Northwest of Montreal, through a valley always in sight of the low mountains of the Laurentian Shield, the Ottawa River flows out of Protestant Ontario into Catholic Quebec. It comes down broad and ale coloured and joins the Saint Lawrence, the two streams embrace the pan of Montreal Island, the Ottawa merges and loses itself, and the mainstream moves northeastward a thousand miles to the sea.

Nowhere has nature wasted herself as she has here. There is enough water in the Saint Lawrence alone to irrigate half of Europe, but the river pours right out of the continent into the sea. No amount of water can irrigate stones, and most of Quebec is solid rock. It is as though millions of years back in geologic time a sword had been plunged through the rock from the Atlantic to the Great Lakes and savagely wrenched out again, and the pure water of the continental reservoir, unmuddied and almost useless to farmers, drains untouchably away. In summer the cloud packs pass over it in soft, cumulus, pacific towers, endlessly forming and dissolving to make a welter of movement about the sun. In winter when there is no storm the sky is generally empty, blue and glittering over the ice and snow, and the sun stares out of it like a cyclops’ eye.

All the narrow plain between the Saint Lawrence and the hills is worked hard. From the Ontario border down to the beginning of the estuary, the farmland runs in two delicate bands along the shores, with roads like a pair of village main streets a thousand miles long, each parallel to the river. All the good land was broken long ago, occupied and divided among seigneurs and their sons, and then among tenants and their sons. Bleak wooden fences separate each strip of farm from its neighbour, running straight as rulers set at right angles to the river to form long narrow rectangles pointing inland. The ploughed land looks like the course of a gigantic and empty steeplechase where all motion has been frozen. Every inch of it is measured, and brooded over by notaries, and blessed by priests.

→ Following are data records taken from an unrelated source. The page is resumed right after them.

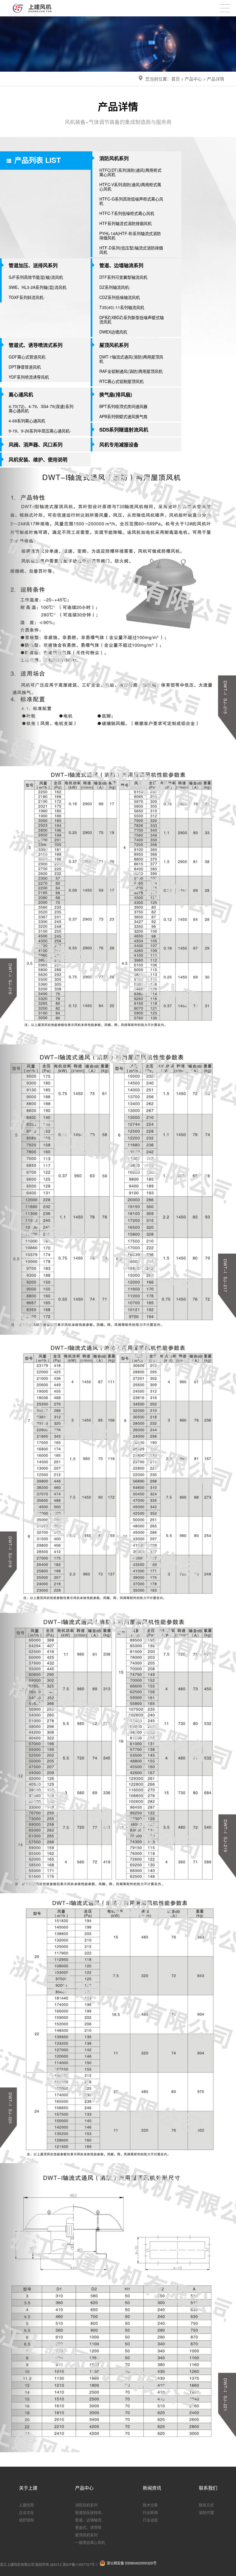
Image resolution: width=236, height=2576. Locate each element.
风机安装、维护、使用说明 (38, 459)
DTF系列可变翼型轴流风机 (123, 277)
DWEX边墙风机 (113, 332)
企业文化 (26, 2512)
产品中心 (193, 79)
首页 (175, 79)
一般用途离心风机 (90, 2542)
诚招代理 (206, 2512)
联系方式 (206, 2505)
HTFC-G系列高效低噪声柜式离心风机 (131, 201)
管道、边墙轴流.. (89, 2519)
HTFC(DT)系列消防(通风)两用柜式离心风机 (130, 172)
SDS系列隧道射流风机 (123, 429)
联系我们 (208, 2488)
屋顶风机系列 (114, 345)
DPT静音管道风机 (25, 367)
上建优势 (26, 2505)
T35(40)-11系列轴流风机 (121, 307)
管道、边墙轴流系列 (121, 265)
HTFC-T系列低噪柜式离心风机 (126, 213)
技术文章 (150, 2505)
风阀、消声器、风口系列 (35, 444)
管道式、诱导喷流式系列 (35, 345)
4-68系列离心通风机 (27, 421)
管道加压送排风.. (89, 2512)
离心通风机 (21, 394)
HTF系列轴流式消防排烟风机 (125, 223)
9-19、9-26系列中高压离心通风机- (40, 431)
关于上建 (28, 2488)
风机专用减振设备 (118, 444)
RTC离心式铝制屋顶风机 (121, 381)
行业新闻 (150, 2512)
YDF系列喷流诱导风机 (29, 377)
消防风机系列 (114, 158)
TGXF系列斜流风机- (27, 297)
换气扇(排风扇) (115, 394)
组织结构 (26, 2519)
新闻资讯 (152, 2488)
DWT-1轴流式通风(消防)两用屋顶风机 (131, 359)
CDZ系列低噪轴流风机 (119, 297)
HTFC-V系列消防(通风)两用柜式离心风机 (130, 187)
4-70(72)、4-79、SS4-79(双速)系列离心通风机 (41, 408)
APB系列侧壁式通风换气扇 (123, 416)
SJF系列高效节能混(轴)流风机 (36, 277)
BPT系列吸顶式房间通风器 (123, 406)
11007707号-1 (86, 2564)
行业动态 (150, 2519)
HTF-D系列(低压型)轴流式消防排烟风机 (131, 250)
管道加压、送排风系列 (33, 265)
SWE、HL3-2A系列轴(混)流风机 (37, 287)
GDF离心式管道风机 (27, 357)
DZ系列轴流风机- (114, 287)
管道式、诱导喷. (88, 2527)
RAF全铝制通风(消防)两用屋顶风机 (131, 371)
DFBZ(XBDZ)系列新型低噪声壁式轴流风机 (131, 319)
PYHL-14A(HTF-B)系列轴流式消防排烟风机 (130, 235)
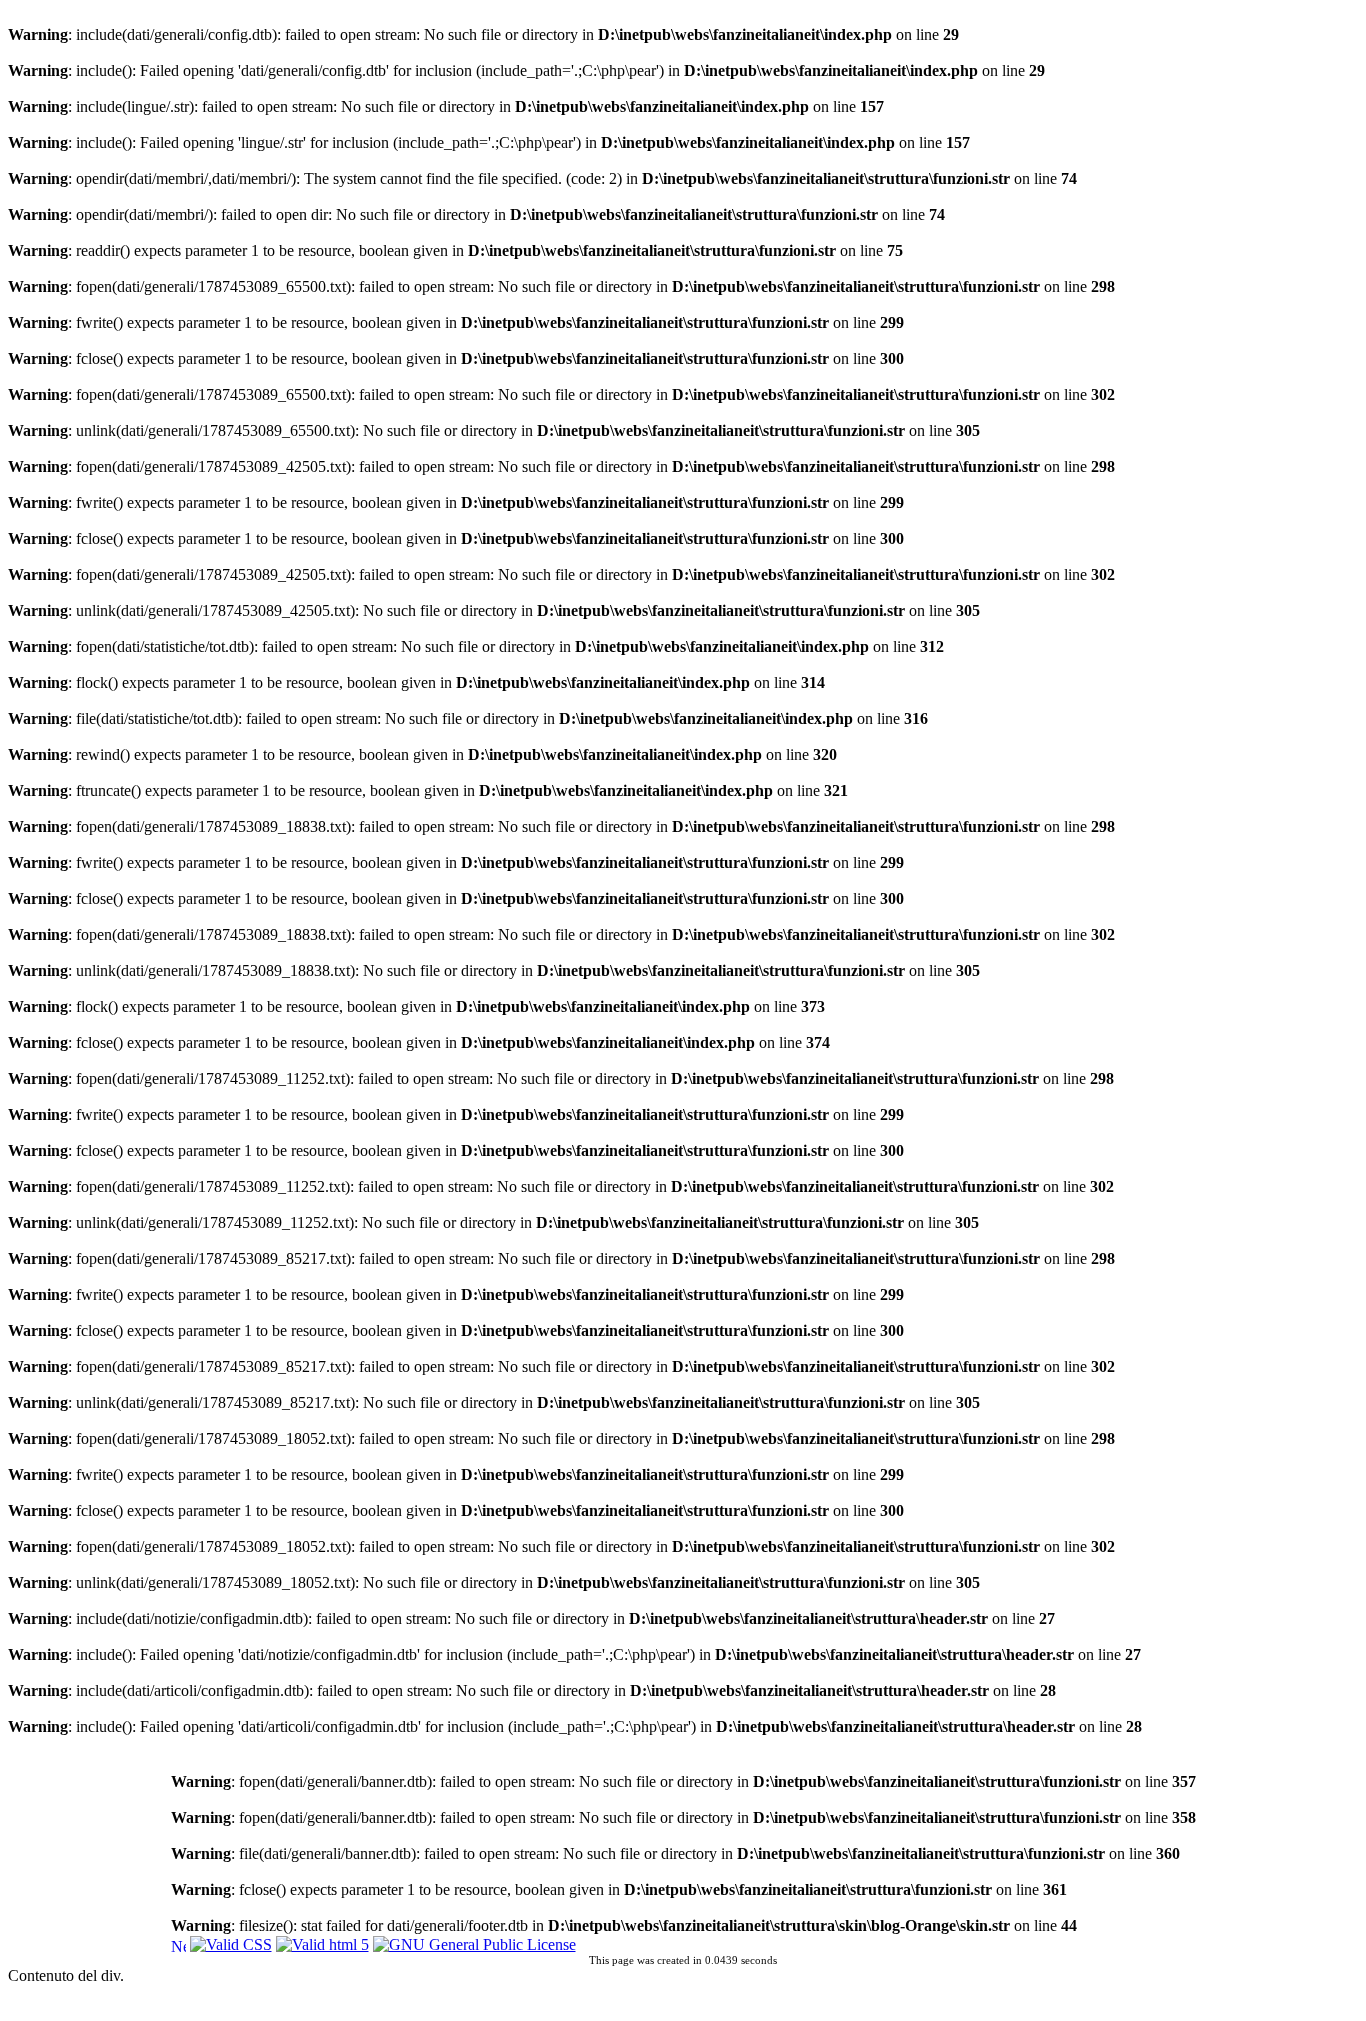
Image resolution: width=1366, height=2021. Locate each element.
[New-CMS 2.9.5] (178, 1943)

You can look north across the plain from the river and see the farms between their fences tilting toward the forest, and beyond them the line of trees crawling shaggily up the slope of the hills. The forest crosses the watershed into an evergreen bush that spreads far to the north, lake-dotted and mostly unknown, until it reaches the tundra. The tundra goes to the lower straits of the Arctic Ocean. Nothing lives on it but a few prospectors and hard-rock miners and Mounted Policemen and animals and the flies that brood over the barrens in summer like haze. Winters make it a universe of snow with a terrible wind keening over it, and beyond its horizons the northern lights flare into walls of shifting electric colours that crack and roar like the gods of a dead planet talking to each other out of the dark.

But down in the angle at Montreal, on the island about which the two rivers join, there is little of this sense of new and endless space. Two old races and religions meet here and live their separate legends, side by side. If this sprawling half-continent has a heart, here it is. Its pulse throbs out along the rivers and railroads; slow, reluctant and rarely simple, a double beat, a self-moved reciprocation.